What Is Test Data Generation And Why You Should Care by Gregg Bolinger on May 10, 2013

I’m going to go out on a limb and make a bold statement:  testing software is hard.  Okay, not that bold of a statement since we all know that.  No matter what language or platform, software has to be tested thoroughly.  Whether you’re delivering a product to a small company or trying to be the next Twitter, lack of good testing will cost you.  That cost might be disguised as time or customers, but at the end of the day, the cost hits someone’s bank account.

As Architects and Engineers, we solve problems.  Over the years, we’ve made great strides in solving the difficulty that is testing our software.  We have frameworks that allow us to more easily mock methods for unit testing.  We have in memory databases for integration tests.  We even have browser automation tools that make functional testing fun again.
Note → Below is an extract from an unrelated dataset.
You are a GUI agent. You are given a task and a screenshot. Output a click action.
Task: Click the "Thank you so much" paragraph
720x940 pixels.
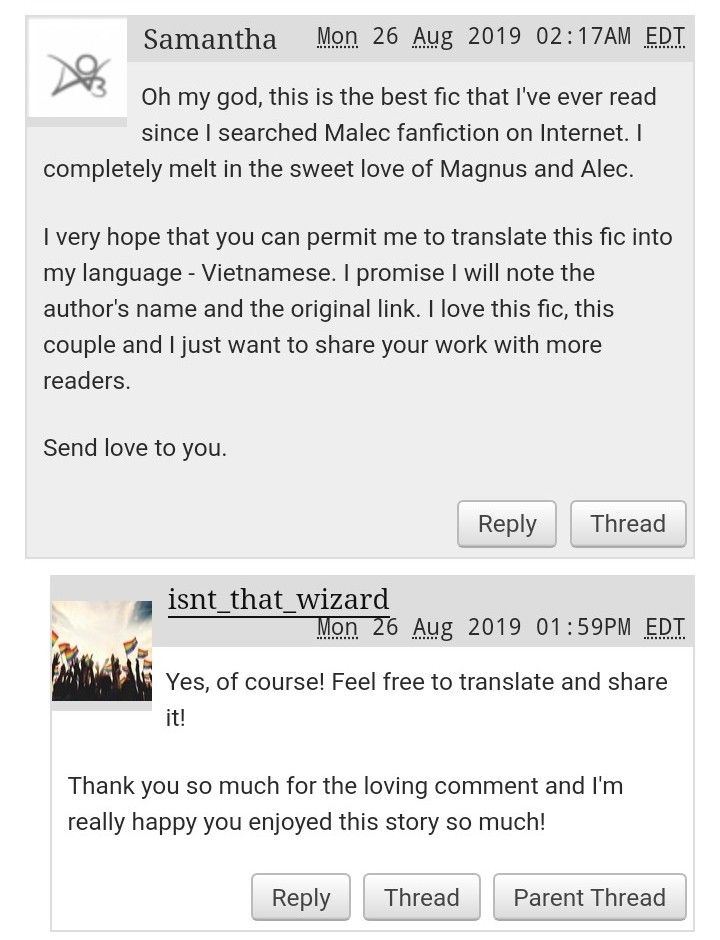tap(345, 803)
What do all these testing methods need?  Test data.  Test Data Generation is the means by which some form of data is generated automatically by a system so that all of our tests have something to assert against.  Unfortunately, this concept is lost on most software shops.  Some of us are populating excel files with sheet after sheet of data to be read in by our tests.  Some of us are taking snapshots of the production database, hopefully scrubbing it of sensitive data, and loading it into a test database.   Talk to 5 different Software Engineers and you’ll get 5 different methods by which they get test data.  And for the most part, all these methods are flawed.

Here are 5 questions to ask yourself about your test data:

  • Does my test data take up gigabytes of space when unused?
  • Does my test data become stale when the rules change?
  • Do I write foreach loops and conditional statements to create my test data?
  • Am I the only one with access to the test data?
  • Do product releases create havoc for my test data?


Test Data Generation is most often an afterthought when it comes to testing.  Test data is just as important as any assertion in your test.  Without the proper test data, what are you testing?  If you answered yes to any of the questions above you should consider evaluating how you’re generating your test data.